The improved trading, and positive effect increased sales have on margins means Ocado expects full year cash profits (EBITDA) of "at least" £40m.
The shares rose 7.0% following the announcement.
Coronavirus has accelerated the shift to online shopping. This benefits Ocado, not least because increased retail sales means the group expects to leave loss-making territory this year.
That's because increased trading means margins are looking brighter. As more orders rattle through Ocado's expensive robotic warehouses, its infrastructure enjoys operational leverage as each extra sale doesn't cost a lot and can drop through to profit. But investors shouldn't be blindsided by this - profits are still going to be pretty thin on the ground.
And in reality the headline act is still the Solutions business.
After selling half the retail business to M&S, this department holds the key to future growth. It charges retailers to use Ocado's robotic systems. Hundreds of thousands of orders are processed each week, with the help of automated 'bots' scurrying around the trademarked grid systems.
Coronavirus is likely to have created a permanent increase in demand for online groceries. In theory that means Ocado will be able to unearth a higher number of potential partners and strike more deals as grocers look to increase their online capacity. But it's not a home-run just yet.
Ocado is having to stump up hundreds of millions to fund a lot of the Customer Fulfilment Centres itself - a far cry from the capital-light tech business investors had once expected.
The Solutions division continues to burn through cash at a heady rate. That isn't likely to change for some time. In fact it's pretty hard to know when this will change, because the centres are long term investments. So while landing the deals is key, it'll be years before we know if they'll pay off.

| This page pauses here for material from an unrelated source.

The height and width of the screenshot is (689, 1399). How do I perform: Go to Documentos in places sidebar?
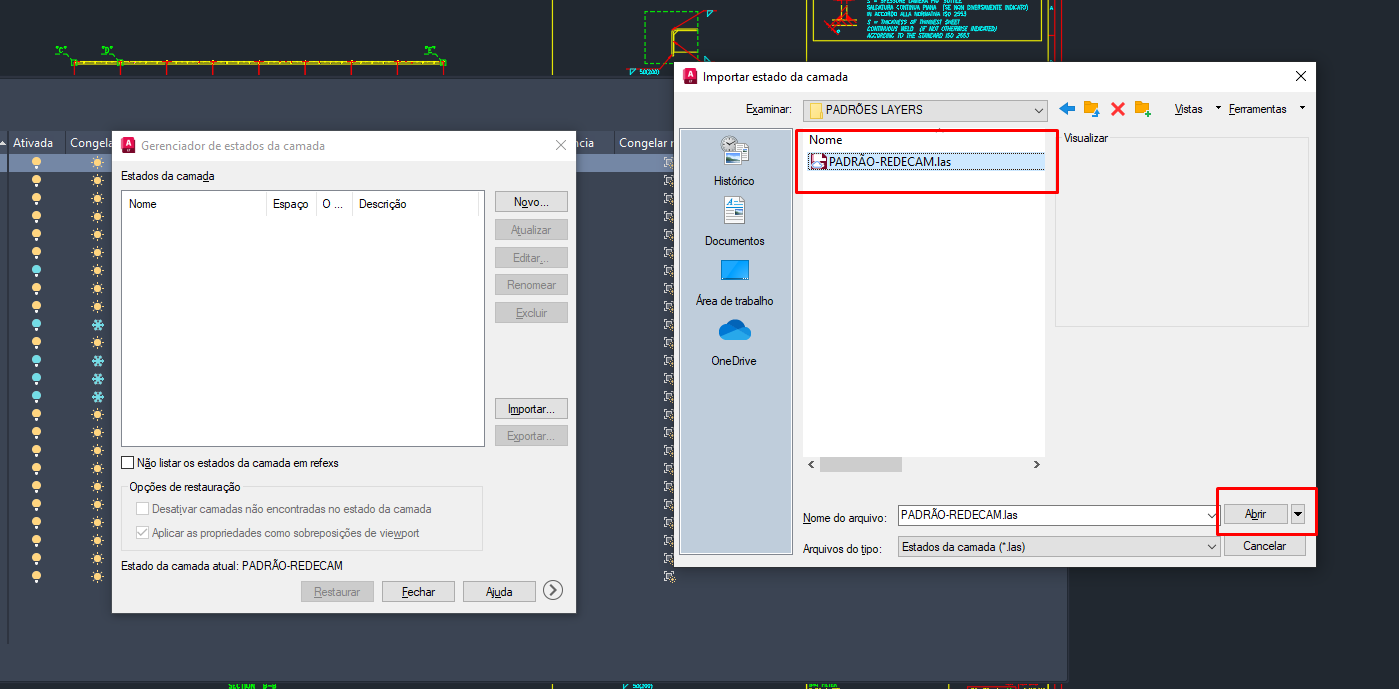coord(734,222)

In terms of liquidity we don't have any immediate concerns, with access to over £2bn in gross cash sitting on the balance sheet at the last count. We don't doubt that Ocado has a great product, and it's well placed to capture a shift to online shopping. But it's crucial the expected wave of new deals comes to fruition. If things don't go to plan it's going to be a while before Ocado can ask investors to open their wallets again.
It's important to take Ocado's valuation into account too. Its thin profits makes it harder to value than a more traditional company. Looking on a purely sales basis, the shares change hands for over three times more than the ten year average. That means if the Solutions business falters, so could the share price.
Ocado key facts
- Price/Sales ratio: 7.2
- 10 year average Price/Sales ratio: 2.2
- Prospective yield: 0.0%
Please remember yields are variable and not a reliable indicator of future income. Keep in mind key figures shouldn't be looked at on their own - it's important to understand the big picture.
Third quarter trading details
The improved retail revenue reflects increased demand for online groceries and the positive effect of last year's weaker Q3 sales. Order sizes are continuing to normalise following the peaks seen in lockdowns, but are still higher than pre-crisis levels.
The average number of orders per week rose 9.6% to 345,000 and the average order size was £141.
The Marks & Spencer launch increased the average number of items per basket by five, and the weighting of M&S products compared to Ocado items is higher than the preceding retail partner, Waitrose.
Ocado is on track to increase capacity by 40% through to 2021.